When Mrs Thatcher was our Prime Minister I remember hearing, for the first time, that Cabinet meetings were being held on a Sunday. The emphasis was that we all had to work hard and follow the example of the successful Japanese economy. Later the Labour Party began to prescribe how many hours homework secondary school children should do each night. It was said that A level students should do 3 to 4 hours per night, after a full day at school. Between 9 and 10 on a Saturday evening Tesco apologises to its customers that, “because of current government legislation”, the store will close at 10 o’clock.
It seems we have lost sight of the importance and benefit of rest. The book of Genesis describes how God created the world in six days and then rested on the seventh day. It says, “God blessed the seventh day and made it holy, because on it he rested from all the work of creating he had done.” In this way God established the pattern for our lives.

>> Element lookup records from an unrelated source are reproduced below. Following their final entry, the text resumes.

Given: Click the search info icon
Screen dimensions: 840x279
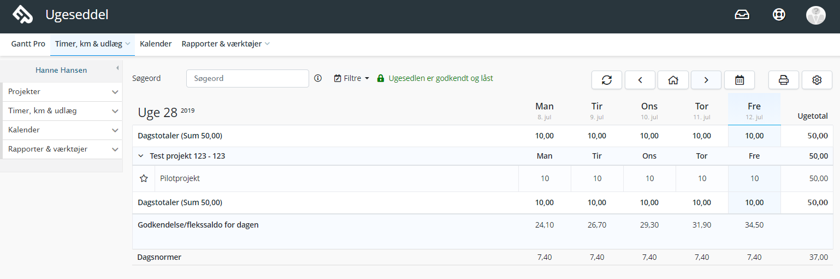Looking at the screenshot, I should pyautogui.click(x=318, y=78).
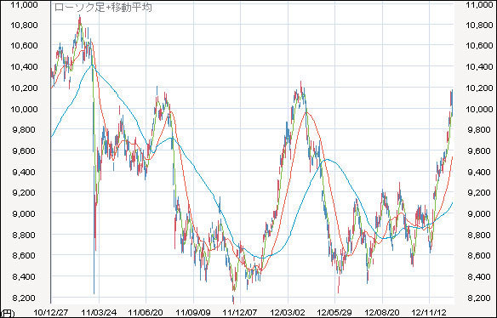Click the 12/03/02 date label
497x318 pixels.
(x=288, y=313)
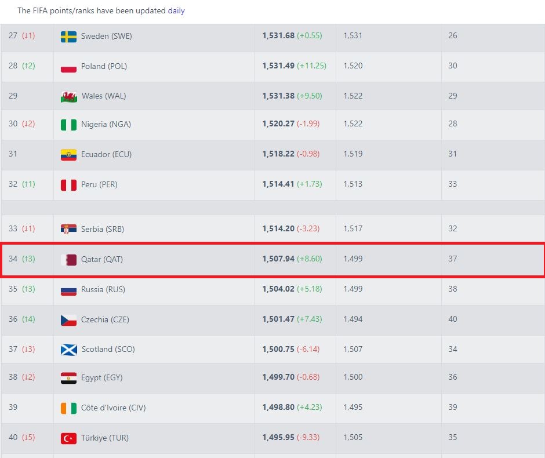Viewport: 545px width, 458px height.
Task: Click the Poland flag icon
Action: 68,67
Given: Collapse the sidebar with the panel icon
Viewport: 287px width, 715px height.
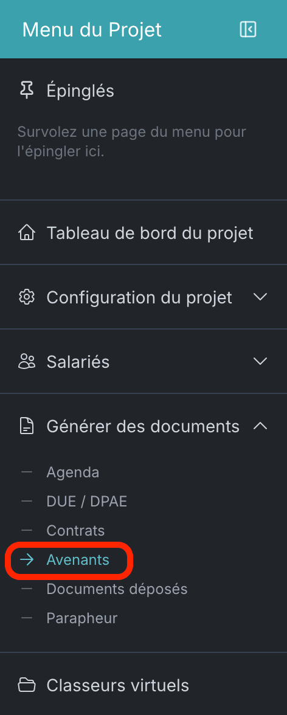Looking at the screenshot, I should [x=247, y=29].
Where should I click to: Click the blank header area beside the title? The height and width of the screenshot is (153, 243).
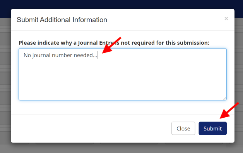click(164, 20)
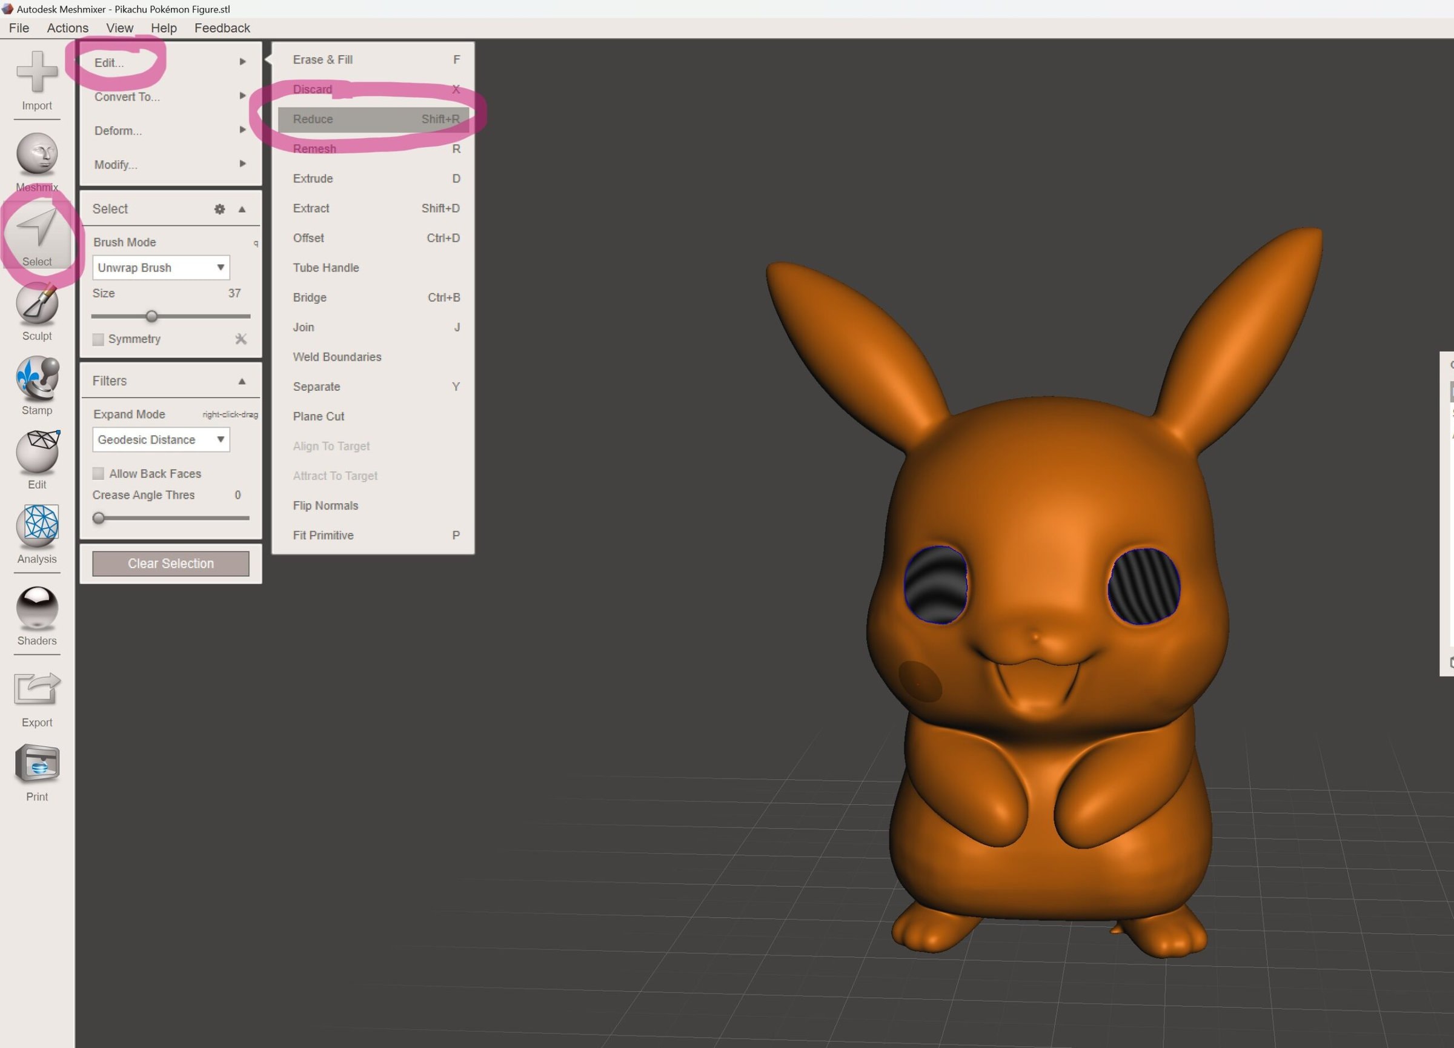This screenshot has width=1454, height=1048.
Task: Click the Plane Cut menu entry
Action: tap(319, 417)
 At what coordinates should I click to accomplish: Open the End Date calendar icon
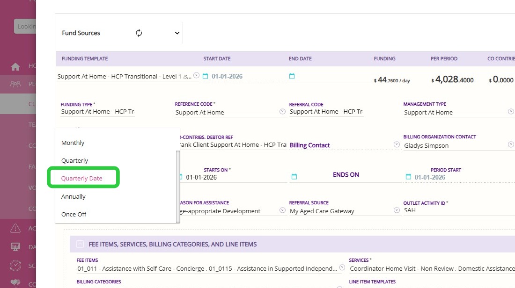pos(292,76)

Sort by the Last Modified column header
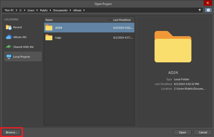coord(123,20)
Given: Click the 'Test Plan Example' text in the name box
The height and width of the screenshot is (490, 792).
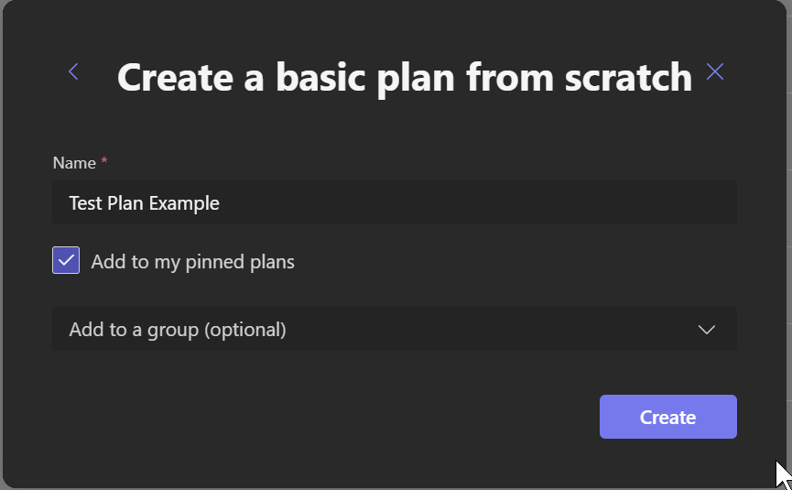Looking at the screenshot, I should tap(144, 203).
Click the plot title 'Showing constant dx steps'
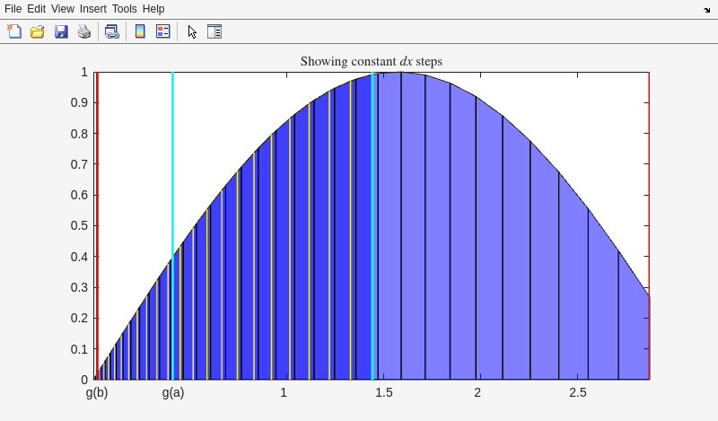Screen dimensions: 718x421 click(x=371, y=62)
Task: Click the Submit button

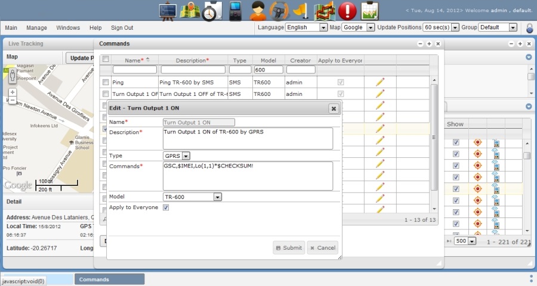Action: pyautogui.click(x=289, y=247)
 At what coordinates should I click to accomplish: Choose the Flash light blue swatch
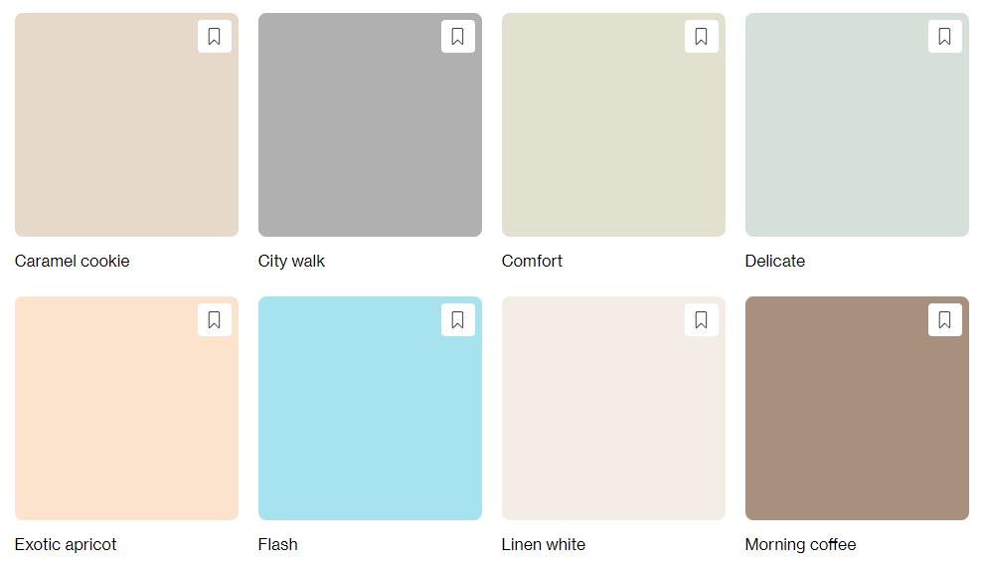click(370, 408)
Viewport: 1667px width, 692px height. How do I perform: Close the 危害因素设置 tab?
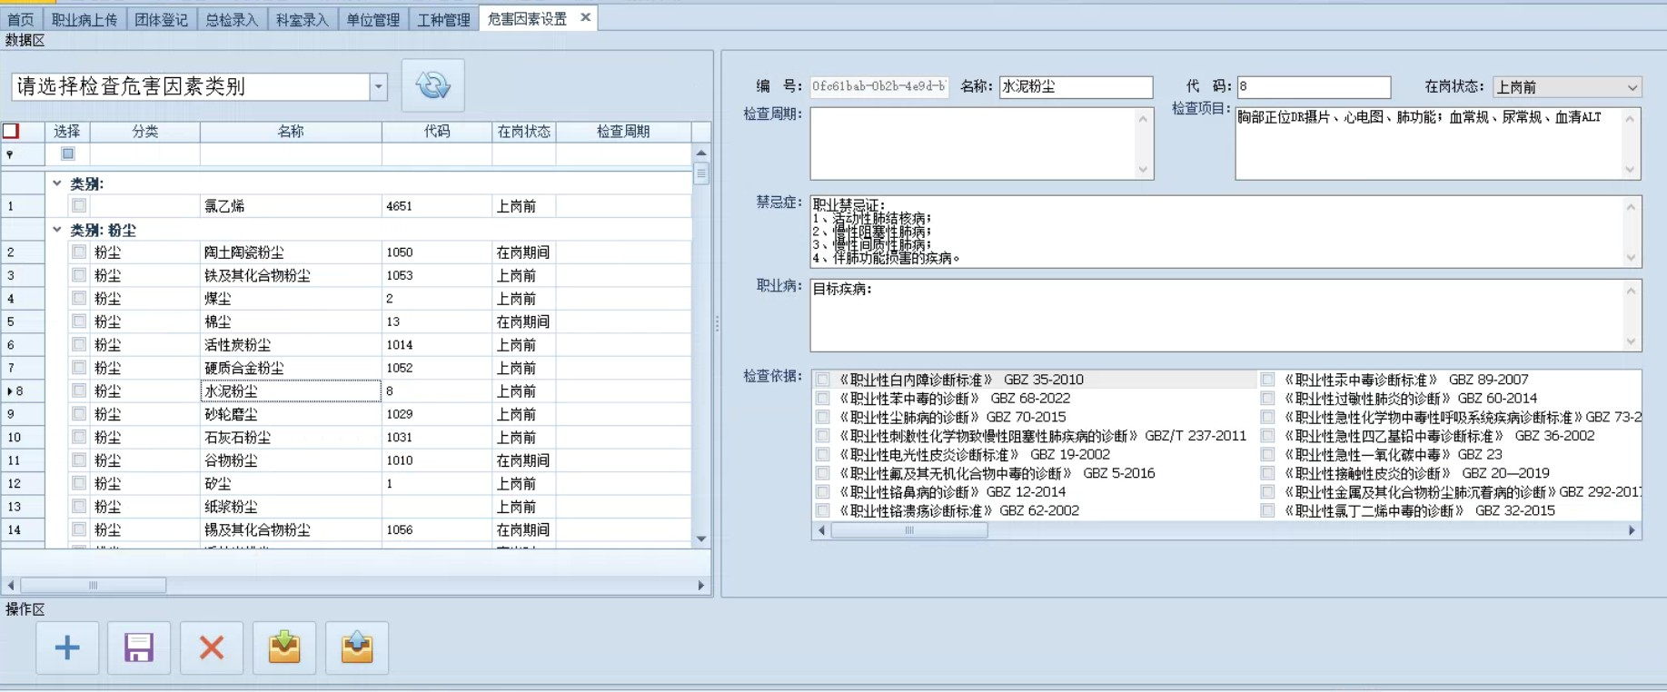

It is also enshrined in the 10 Commandments, “Remember the Sabbath day by keeping it holy. Six days you shall labour and do all your work, but the seventh day is a Sabbath to the Lord your God, on it you shall not do any work.”
God’s laws are not arbitrary rules, but are all for our good. We all need times of rest and recreation. Working long hours every day, without a break, is not good for our health or our effectiveness. A young teacher I knew was considering becoming a Christian. She was worried that, if she did, she would need to keep Sunday as a special day. She was caring for her elderly father and used Sundays to catch up on house work and prepare for the coming school week. She felt she wouldn’t cope if she rested on Sundays. After she became a Christian she found, to her surprise, that when she began keeping Sundays special, she was able to complete all her work in the other 6 days. She also felt far more relaxed and less stressed.
Many of us need to break out of our 24/7 world, which creates so much pointless stress. A weekly day of rest gives us the opportunity to change the pace of life, to have time to think and focus on God and the ultimate spiritual realities of life.